Marquis sums it up as "nothing but an elaborate and extended system of blackmail." "Just so, Marquis, just so," Mascarin replies "with an ironical smile." He practices an ancient and well-established trade: "I know, at least, two thousand persons in Paris who exist by the exercise of this profession; for I have studied them all, from the convict who screws money out of his former companions, in penal servitude, to the titled villain, who, having discovered the frailty of some unhappy woman, forces her to give him her daughter as his wife." (Ibid.)

Paris, according to Mascarin, is a vast anthill of victims and those who prey on them, with an economic cycle where wealth and money is leeched out of respectable citizens to a gallery of rogues, who in turn aspire to respectability (like Mascarin and his partners) and become potential victims themselves for the next generation of blackmailers. Toto Chupin, a petty criminal in Mascarin's employ, is a member of this new generations scrabbling up through the criminal ranks driven by greed and ambition.

Now Mascarin has something planned something greater and more extraordinary than the run-of-the-mill business of a blackmailer. His twenty years of scheming are coming to fruition in "a serious undertaking ... full of peril." (Caught in the Net, Chapter 3)

Mascarin, Dr Hortebise and Catenac  have been in cahoots ever since they were young men - in Chapter 17 Mascarin gives "a short account of the rise and progress of this association." Catenac, is a lawyer with a "special line of business. He assayed rather risky matters, which might bring both parties into the clutches of the criminal law, or at any rate, leave them with a taint upon both of their names" (Caught in the Net, Chapter 16). He is a gangsters' lawyer, Dr Hortebise is a medical charlatan: "He had recently taken to homeopathy, and started a medical journal, which he named The Globule, which died at its fifth number." (Caught in the Net, Chapter 3)

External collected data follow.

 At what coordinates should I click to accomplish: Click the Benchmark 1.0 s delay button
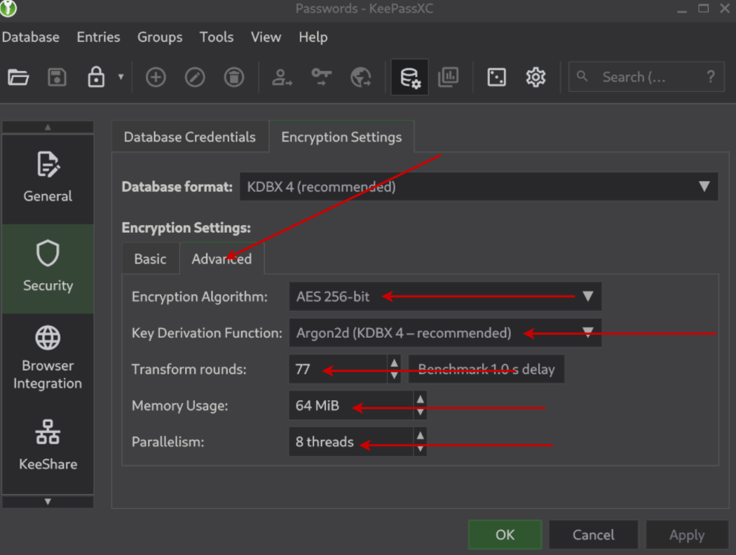pyautogui.click(x=486, y=369)
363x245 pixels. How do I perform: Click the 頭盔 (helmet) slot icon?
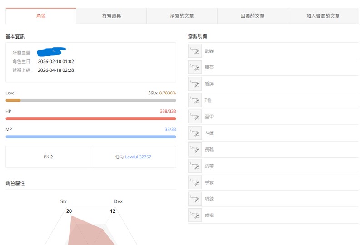pyautogui.click(x=195, y=68)

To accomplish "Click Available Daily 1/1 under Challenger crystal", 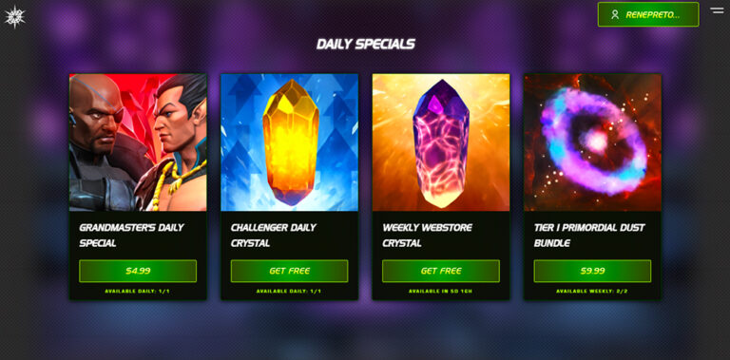I will click(x=289, y=292).
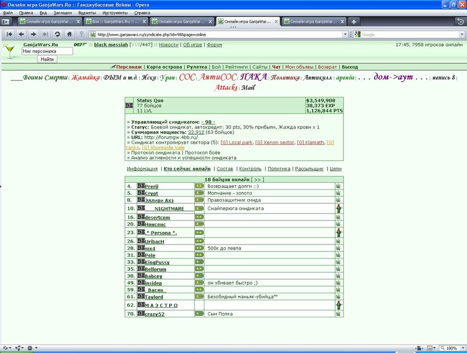Open a new tab with plus icon

coord(354,22)
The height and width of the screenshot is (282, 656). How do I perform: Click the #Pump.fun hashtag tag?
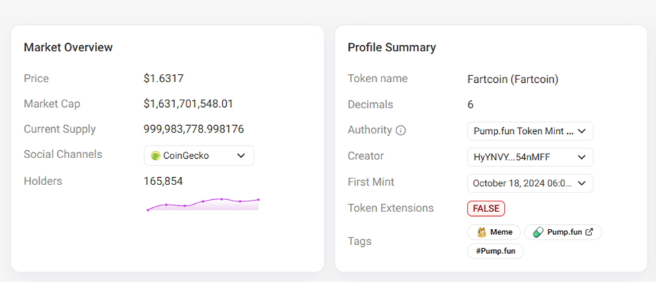[x=495, y=251]
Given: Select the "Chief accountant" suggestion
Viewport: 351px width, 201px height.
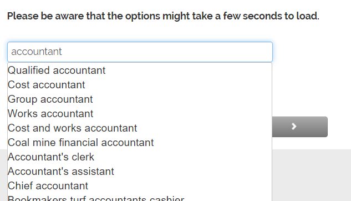Looking at the screenshot, I should [x=140, y=186].

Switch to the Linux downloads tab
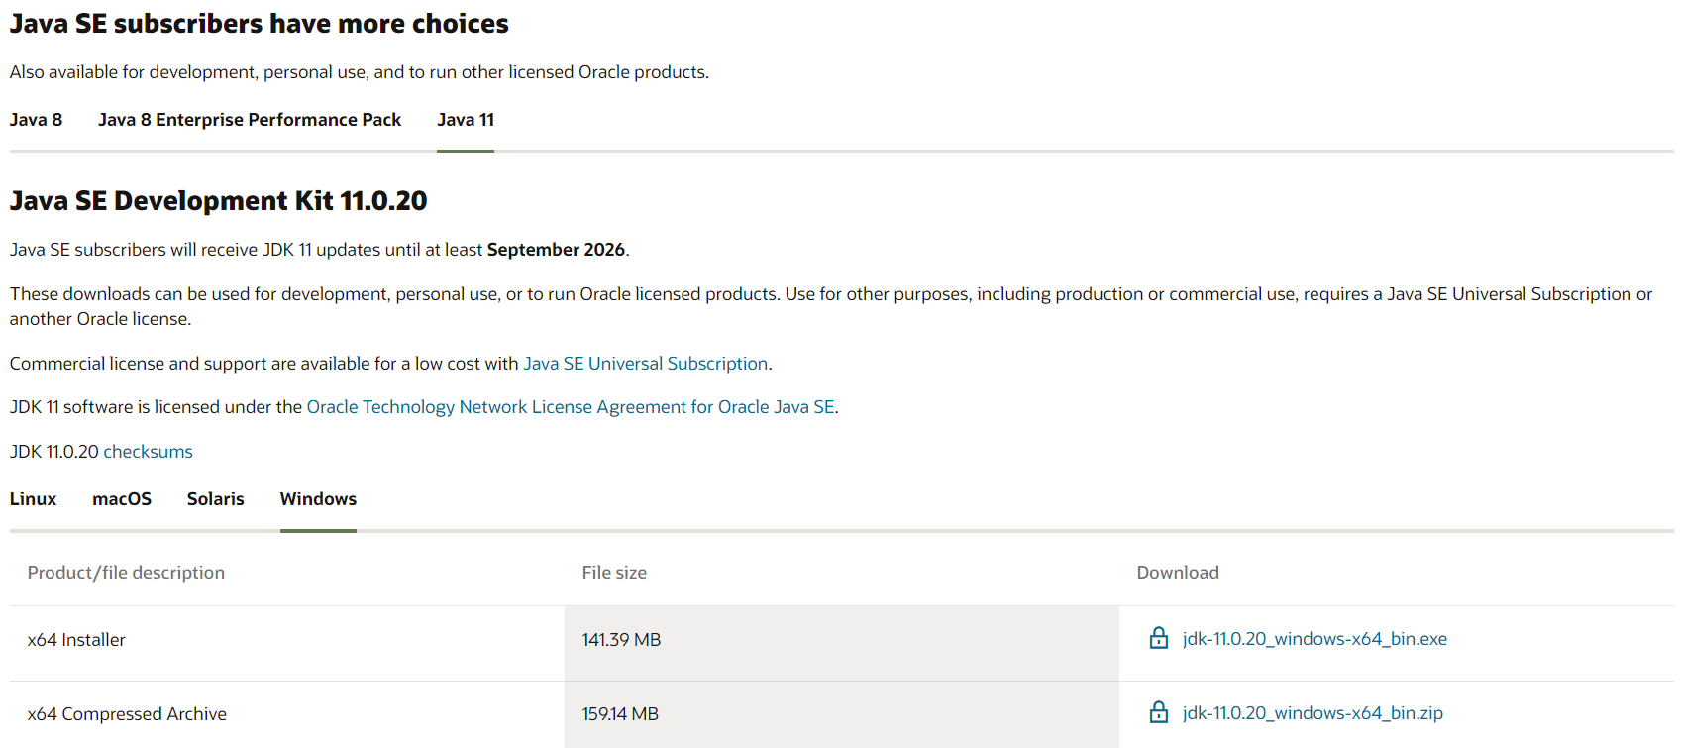(33, 499)
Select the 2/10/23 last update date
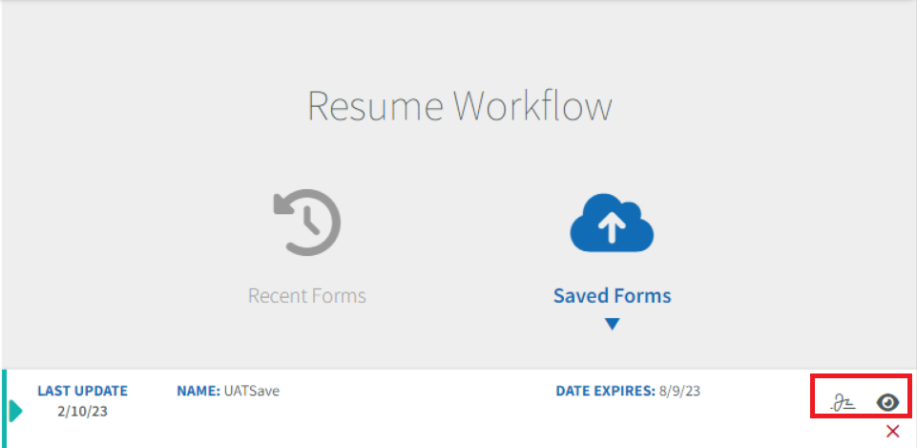The width and height of the screenshot is (917, 448). (82, 411)
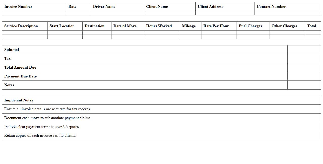Viewport: 323px width, 164px height.
Task: Click the Destination column header
Action: click(x=94, y=26)
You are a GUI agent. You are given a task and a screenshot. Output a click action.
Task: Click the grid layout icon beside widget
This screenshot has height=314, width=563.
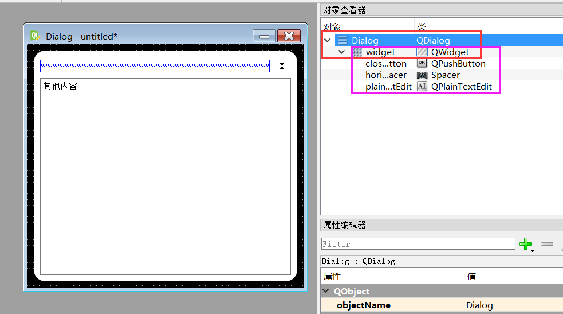point(357,52)
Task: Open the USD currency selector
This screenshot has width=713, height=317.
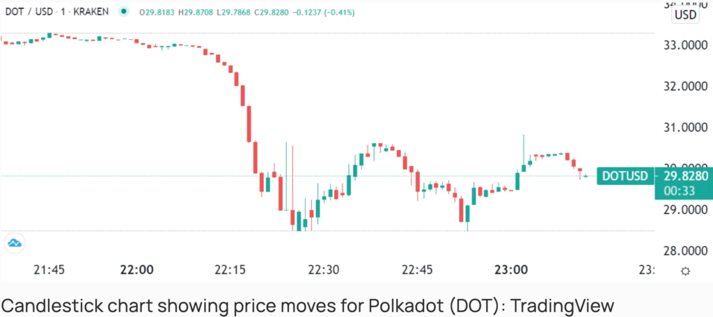Action: (685, 15)
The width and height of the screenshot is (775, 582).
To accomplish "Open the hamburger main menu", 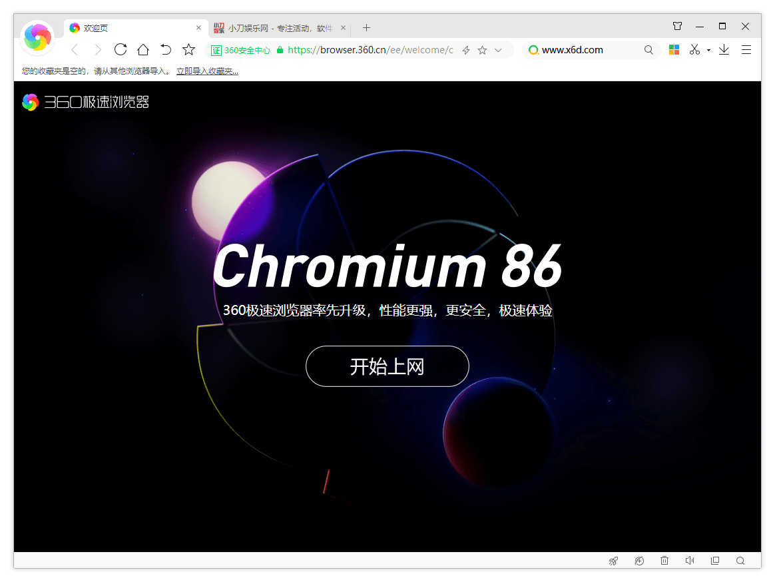I will [x=746, y=49].
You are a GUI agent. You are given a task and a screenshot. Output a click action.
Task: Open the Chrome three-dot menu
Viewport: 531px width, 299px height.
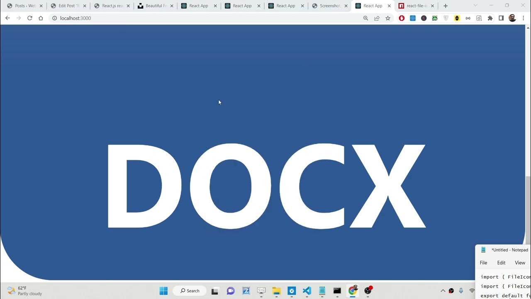524,18
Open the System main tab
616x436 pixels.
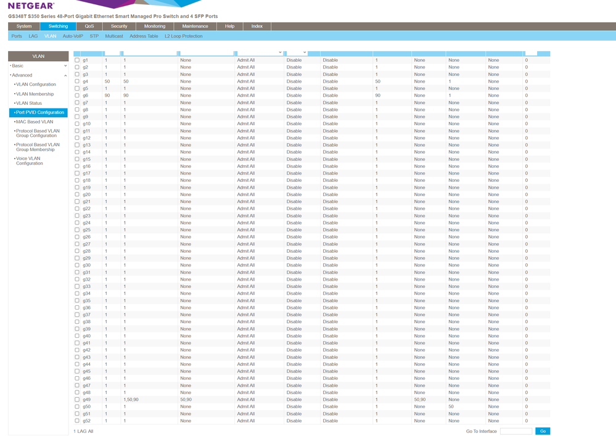(x=24, y=27)
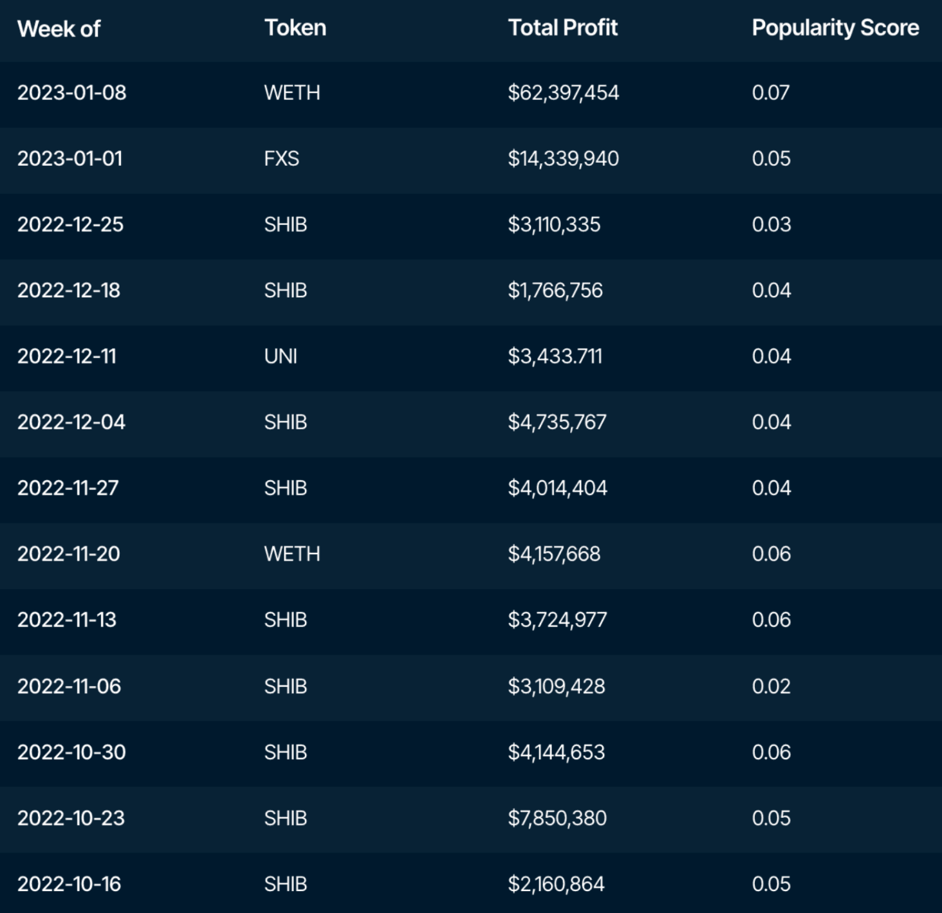942x913 pixels.
Task: Click the SHIB token in the 2022-12-04 row
Action: 286,422
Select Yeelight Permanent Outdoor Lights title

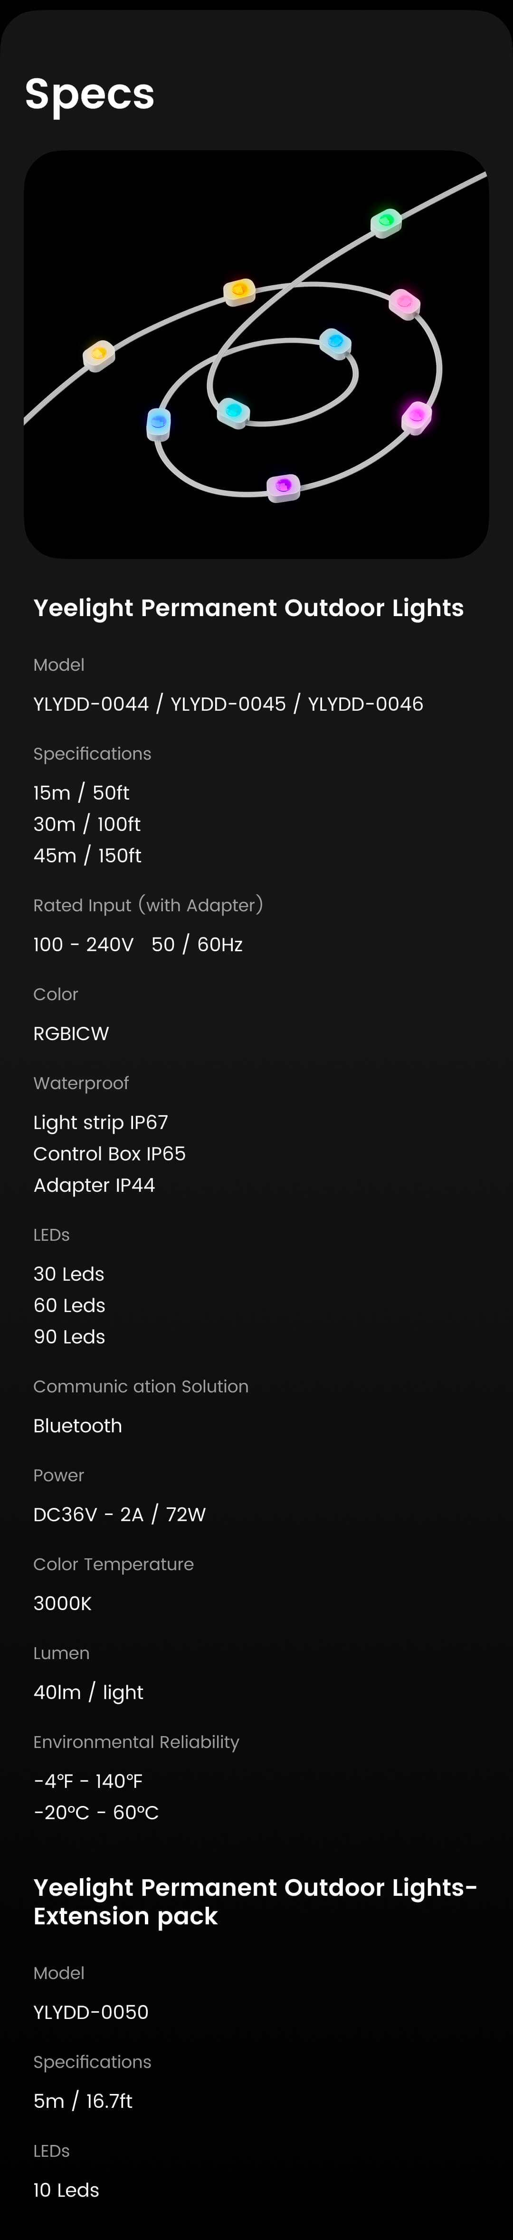[x=249, y=608]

Now, Mascarin explains: "we are getting old, and therefore have the greater reason for making one more grand stroke to assure our fortune. ... I have said this for years, and woven a web of gigantic proportions." (Caught in the Net, Chapter 3) Mascarin has concocted two separate plots to secure himself a comfortable old age: "If only one out of two operations ... succeeds, our fortune is made." (Ibid.) One involves Marquis de Croisenau and the second is "the affair of the Duke de Champdoce" (Ibid.)

Somehow Paul Violaine is to be involved in these plots. "What do you think of Paul Violaine?" Mascarin asks Dr. Hortebise. "Suppose we found that he was honest!" Hortebise replies. "I do not think that there is any chance of that," Mascarin reassures him, "He is as weak as a woman, and as vain as a journalist. Besides, he is ashamed at being poor." (Ibid.) Paul is on his way to becoming a criminal apprentice without knowing it.

In Caught in the Net, we sit in at the meetings with the villains; we hear them explain their motivations, outline their plots and we see them squabble amongst themselves. But because Mascarin is holding his cards close to his chest, he does not reveal his entire scheme to us at any stage. Gaboriau is performing a skilful balancing act allowing the reader learn just enough of the villain's plans to keep us hooked. The villains discuss names, drop hints and refer to details that have not been explained. It is left to us to try and piece together this monstrous plot. As Dr Hortebise says at the end of Chapter 3: "If you are ready, ... we will make a start."